While the overarching goal of this project is to develop a multiple-population epidemic model for Los Angeles County (LAC) across a network of connected neighborhoods, it is also necessary to maintain a single-population model for LAC as a whole that estimates the epidemic parameters for this larger spatial level. Such a single-population model has been maintained since May 2020 by the USC Biostatistics COVID modeling team. This model serves two important purposes. First, since May 2020 it has supported the LAC Department of Public Health, which has requested updates on key epidemic predictions on a weekly basis. Second; the parameters estimated from the single population model will serve as prior distributions in the Bayesian parameter estimation framework used in the networked-neighborhood model.

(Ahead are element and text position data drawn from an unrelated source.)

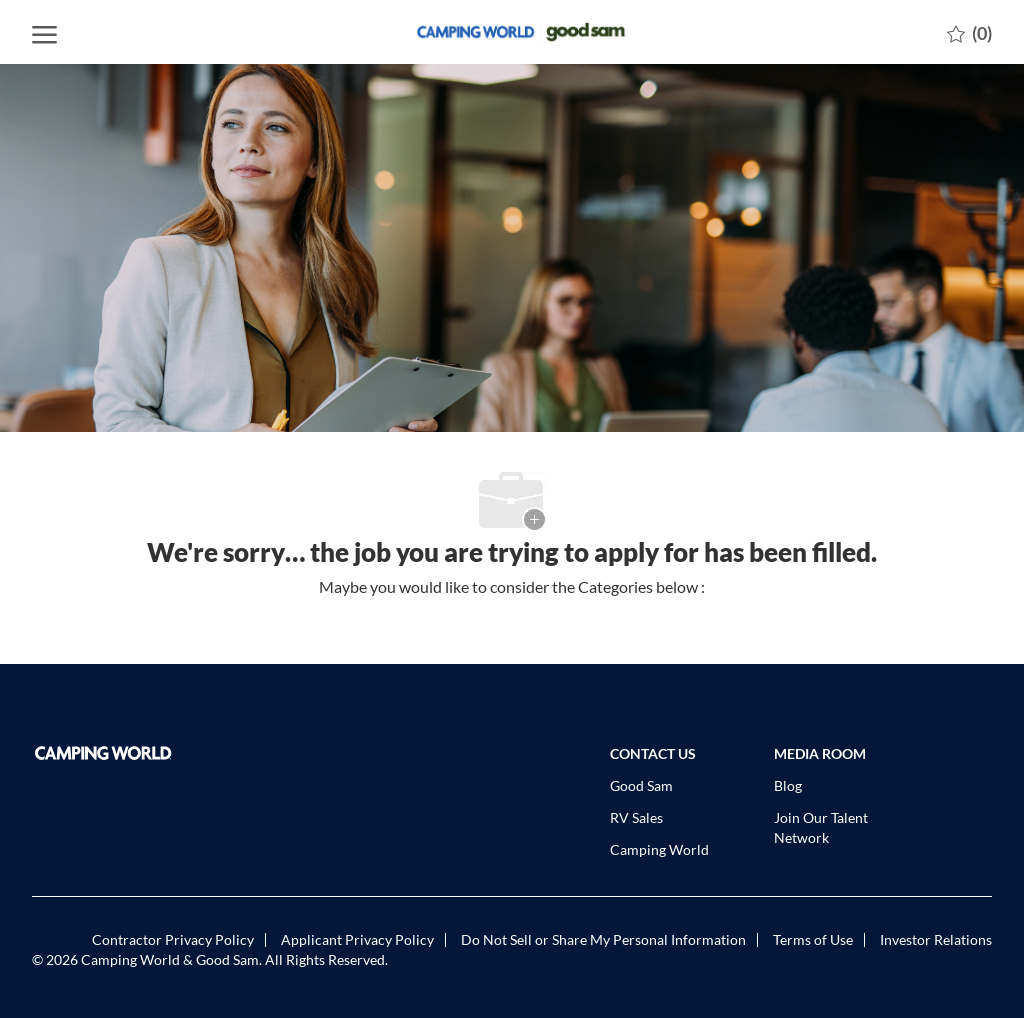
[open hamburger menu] (44, 32)
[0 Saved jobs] (969, 32)
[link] (143, 753)
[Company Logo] (512, 31)
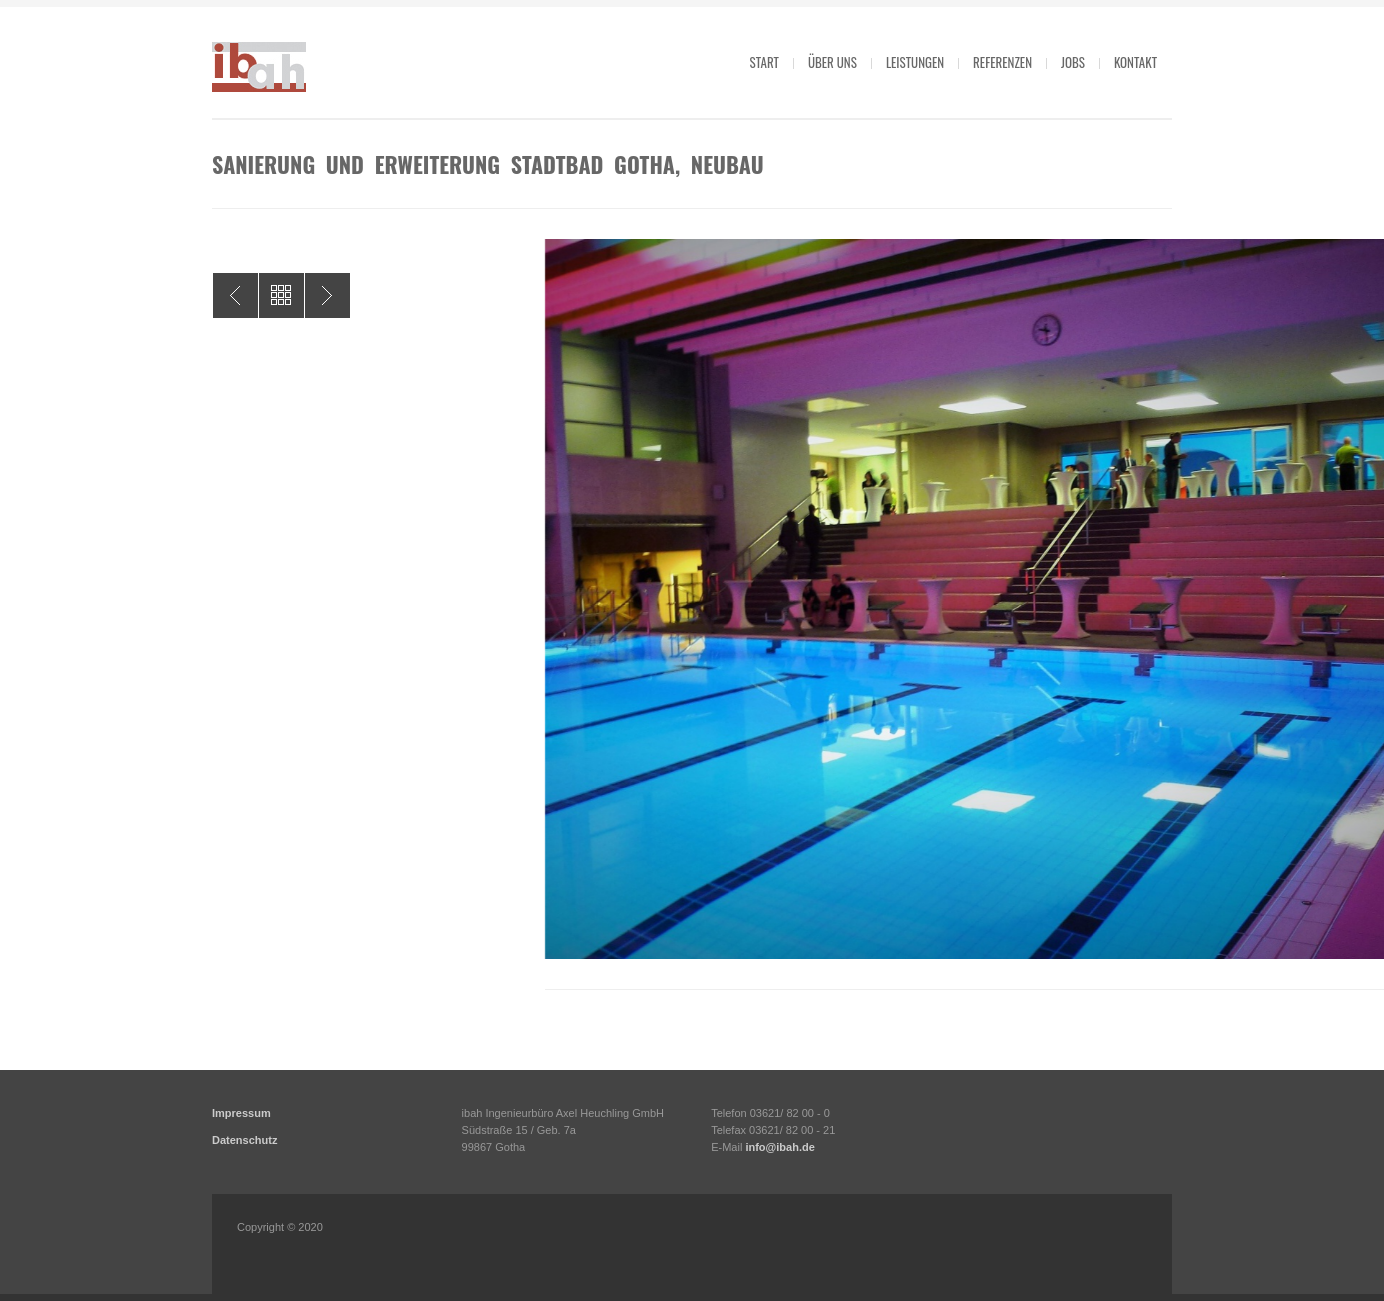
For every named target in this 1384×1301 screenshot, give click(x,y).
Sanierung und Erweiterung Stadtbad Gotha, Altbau (235, 295)
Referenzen (1002, 62)
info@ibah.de (779, 1147)
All (281, 295)
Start (764, 62)
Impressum (241, 1113)
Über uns (832, 62)
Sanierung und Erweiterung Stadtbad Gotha (327, 295)
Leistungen (915, 62)
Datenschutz (244, 1140)
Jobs (1073, 62)
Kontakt (1135, 62)
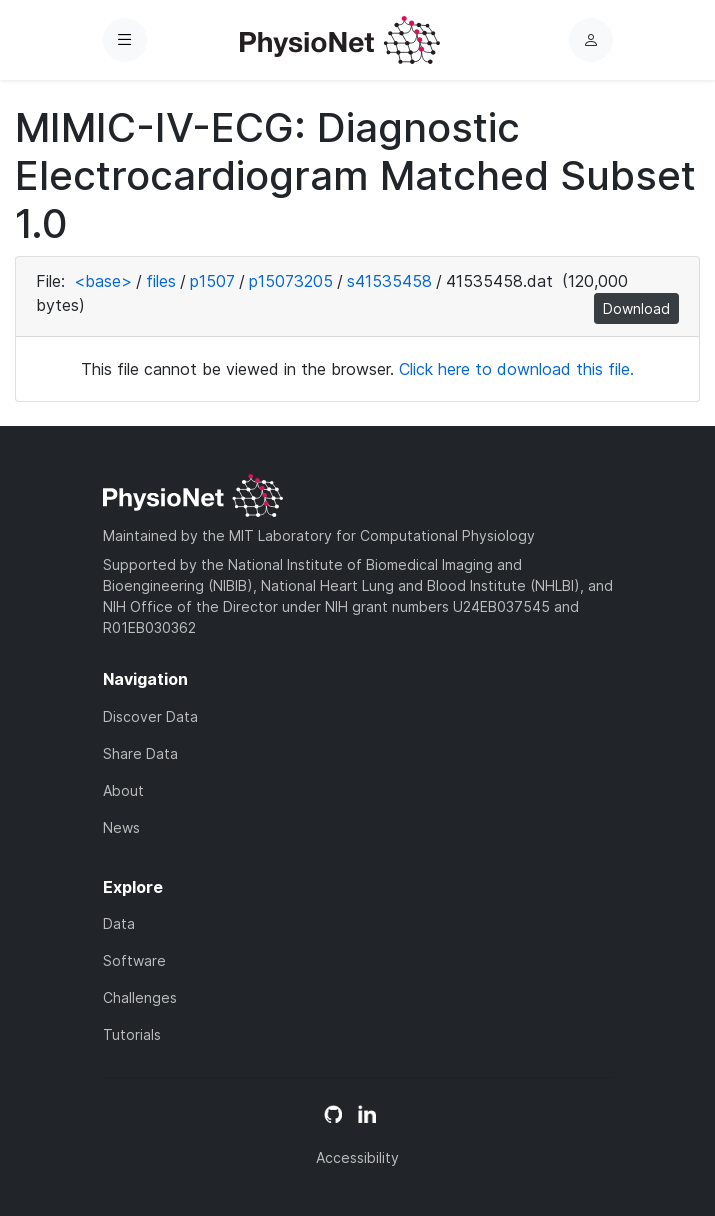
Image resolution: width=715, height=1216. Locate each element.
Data (119, 923)
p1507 (212, 281)
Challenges (140, 997)
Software (134, 960)
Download (636, 308)
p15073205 (291, 281)
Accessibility (357, 1157)
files (161, 281)
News (121, 827)
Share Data (140, 753)
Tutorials (132, 1034)
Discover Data (150, 716)
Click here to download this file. (516, 369)
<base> (103, 281)
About (123, 790)
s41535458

The first task for the CKIDS student will be to re-implement the parameter estimation framework for the existing LAC-level model, such that parameters are estimated each week and fixed for future estimates forward in time. This can be done either through modification to the existing code and parameter estimation framework, written in R and using Approximate Bayesian Computation (ABC), or through a full reimplementation of the modeling code. The second task will be to maintain the model estimation and website displaying updates through weekly updates using data that comes directly from the LAC Department of Public Health. A third possible task, depending on the interest of the CKIDS student, will be to apply the modeling to California data, and other counties in California (so far it has only been applied to LAC data).


Tracking health and nutrition signals from social media data (begun Spring 2020)

Food environments (the physical spaces where people acquire and consume food) can profoundly impact diet and related diseases. Effective, robust measures of food environment nutritional quality are required by researchers and policymakers investigating their effects on individual dietary behavior and designing targeted public health interventions. The most commonly used indicators of food environment nutritional quality are limited to measuring the binary presence or absence of entire categories of food outlet type, such as ‘fast-food’ outlets, which can range from burger joints to salad chains. There would be great value in a summarizing indicator of restaurant nutritional quality that exists along a continuum, and which can be applied at the scale of large food environments, for example across Los Angeles County, to make distinctions between diverse restaurants within and across categories of food outlets.

This project will explore the ability to track real-life health and nutrition signals from social media data, focusing on data from Foursquare and Yelp. We will investigate the ability to access menu information from the APIs of these social media platforms, and develop measures to assess the nutritional content of these menus. Multiple aims will be investigated in this project, including scraping data from social media; NLP of menu text, tag, and comment data; developing predictive models of obesity; and more. “Ground truth” data on dietary patterns of LA residents will be available, enabling validation of dietary measures and predictive models built from menu data.